The Security Subsidy: Why European Rearmament Remains Stalled
The current state of European defense infrastructure is the result of a decades-long “peace dividend” that has effectively hollowed out the continent’s military capabilities. Following the Cold War, most European nations systematically dismantled their armed forces, reducing troop numbers, decommissioning heavy armor, and allowing domestic ammunition production to atrophy. Despite the clear warning of 2014, the response from European capitals was largely performative, characterized by a continued refusal to meet basic NATO spending targets or modernize aging stockpiles.
This lack of urgency stems from a deep-seated reliance on the United States military to serve as Europe’s primary security guarantor. For over thirty years, European governments have prioritized social spending and domestic economic stability over defense readiness, operating under the assumption that the U.S. nuclear umbrella and conventional forces would always be available to bridge the gap. Even after the geopolitical shifts of 2022, which brought conventional warfare back to the European doorstep, the pace of rearmament has remained glacial. Procurement cycles remain bogged down by bureaucratic inertia and a fragmented defense industry that favors national champions over continental interoperability.

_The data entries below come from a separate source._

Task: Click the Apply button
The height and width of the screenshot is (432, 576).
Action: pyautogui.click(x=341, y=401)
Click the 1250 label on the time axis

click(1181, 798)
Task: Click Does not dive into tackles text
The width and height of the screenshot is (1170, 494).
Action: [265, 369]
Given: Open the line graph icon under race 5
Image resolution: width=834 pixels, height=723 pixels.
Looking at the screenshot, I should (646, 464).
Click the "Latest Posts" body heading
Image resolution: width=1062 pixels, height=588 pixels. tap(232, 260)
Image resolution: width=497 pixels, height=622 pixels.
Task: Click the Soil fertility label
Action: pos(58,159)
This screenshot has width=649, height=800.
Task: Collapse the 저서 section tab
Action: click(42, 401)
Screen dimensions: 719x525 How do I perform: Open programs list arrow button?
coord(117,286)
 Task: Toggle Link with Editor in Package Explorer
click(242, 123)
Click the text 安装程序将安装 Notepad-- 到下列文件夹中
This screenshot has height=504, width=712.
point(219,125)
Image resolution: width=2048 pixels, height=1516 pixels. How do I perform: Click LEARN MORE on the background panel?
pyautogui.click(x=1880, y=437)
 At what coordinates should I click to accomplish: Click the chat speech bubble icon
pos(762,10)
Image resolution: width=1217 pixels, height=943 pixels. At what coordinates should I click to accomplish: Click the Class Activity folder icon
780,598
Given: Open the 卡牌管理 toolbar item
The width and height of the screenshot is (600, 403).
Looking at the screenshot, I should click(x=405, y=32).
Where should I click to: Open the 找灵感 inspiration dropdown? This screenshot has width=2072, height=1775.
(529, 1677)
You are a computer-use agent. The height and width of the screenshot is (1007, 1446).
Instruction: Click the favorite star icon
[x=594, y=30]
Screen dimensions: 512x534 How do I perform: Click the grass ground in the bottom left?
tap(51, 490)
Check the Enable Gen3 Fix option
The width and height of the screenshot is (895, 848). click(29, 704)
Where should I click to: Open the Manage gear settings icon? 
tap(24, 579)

The core of the issue is a persistent psychological dependency. While rhetoric regarding “strategic autonomy” has increased in Brussels and Paris, the actual investment required to achieve such independence is nowhere to be found. European nations continue to scrounge off American logistics, intelligence, and heavy lift capabilities, betting that Washington’s pivot to the Indo-Pacific will not result in a total withdrawal from the Atlantic theater. This calculation is becoming increasingly risky as American domestic politics grows more skeptical of subsidizing the security of wealthy allies who refuse to prioritize their own defense.
Without a fundamental shift in how European nations view their responsibility to the NATO alliance, the continent remains vulnerable to external aggression. Rearming at a glacial pace is no longer an option when the manufacturing capacity of adversaries is operating on a wartime footing. The era of the American security subsidy is reaching its logical conclusion, and Europe’s failure to recognize this reality has left it with a military apparatus that is more a collection of museum pieces than a credible deterrent.